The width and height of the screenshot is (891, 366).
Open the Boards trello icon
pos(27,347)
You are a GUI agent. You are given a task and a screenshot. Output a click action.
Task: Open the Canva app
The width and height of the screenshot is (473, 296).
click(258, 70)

▸ SHORT TASK
Copy out every line of the listing above that contains the string "click", keeping the lines in their original order.

▸ FINISHED TASK
You are a GUI agent. You are given a task and a screenshot. Output a click action.
click(258, 70)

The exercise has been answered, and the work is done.